Exercise set ->
A – In the post below about a kernel-level problem with netmsg, which function is the block said to occur in?
B – Print the part of the netmsg post below starting at "The block occurs" and ending at "queue. I guess.".

Aloha -
I've run into a real kernel-level problem with 'netmsg'.
It's related to the libpager issue. The problem arises when a process gets
an unworkable memory object and tries to vm_map it. This causes the
mach_msg() that sent the vm_map to block indefinitely, even though I've
specified MACH_SEND_TIMEOUT with a zero timeout.
More specifically, the process in question is the exec server. It gets a
memory object from the file server to read a file, then uses it to map the
file into a remote task. This causes a vm_map to go across the network
connection. The kernel, upon receiving the vm_map, sends a
memory_object_init message, and then blocks waiting for the reply.
The block occurs in vm_object_copy_strategically(), which is labeled in its
comments "[t]his operation may block". Almost the first thing it does it
to wait for the memory object to become ready.
In our case, libpager already has a different client, so the memory object
never becomes ready.
The big problem, as I see it, is that mach_msg() is blocking, and that
hangs my entire thread. It seems to me that these low-level RPC operations
like vm_map can't block, otherwise it would defeat the purpose of
MACH_SEND_TIMEOUT. So vm_map() should record the mapping and then return,
putting the copy operation on some kind of queue. I guess.
Any thought on how to resolve this?
agape
brent

Source data ->
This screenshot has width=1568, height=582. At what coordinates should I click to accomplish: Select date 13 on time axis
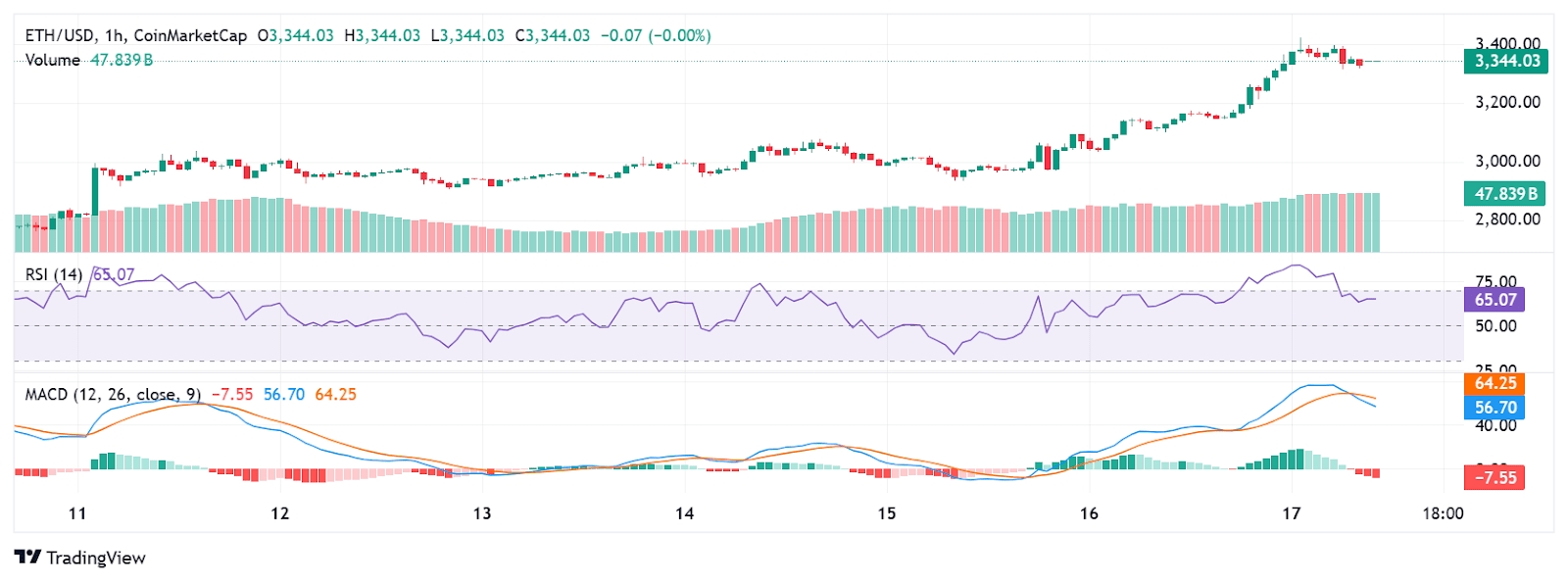tap(482, 513)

Answers to the problems ->
A – The block occurs in vm_object_copy_strategically().

B –
The block occurs in vm_object_copy_strategically(), which is labeled in its
comments "[t]his operation may block". Almost the first thing it does it
to wait for the memory object to become ready.
In our case, libpager already has a different client, so the memory object
never becomes ready.
The big problem, as I see it, is that mach_msg() is blocking, and that
hangs my entire thread. It seems to me that these low-level RPC operations
like vm_map can't block, otherwise it would defeat the purpose of
MACH_SEND_TIMEOUT. So vm_map() should record the mapping and then return,
putting the copy operation on some kind of queue. I guess.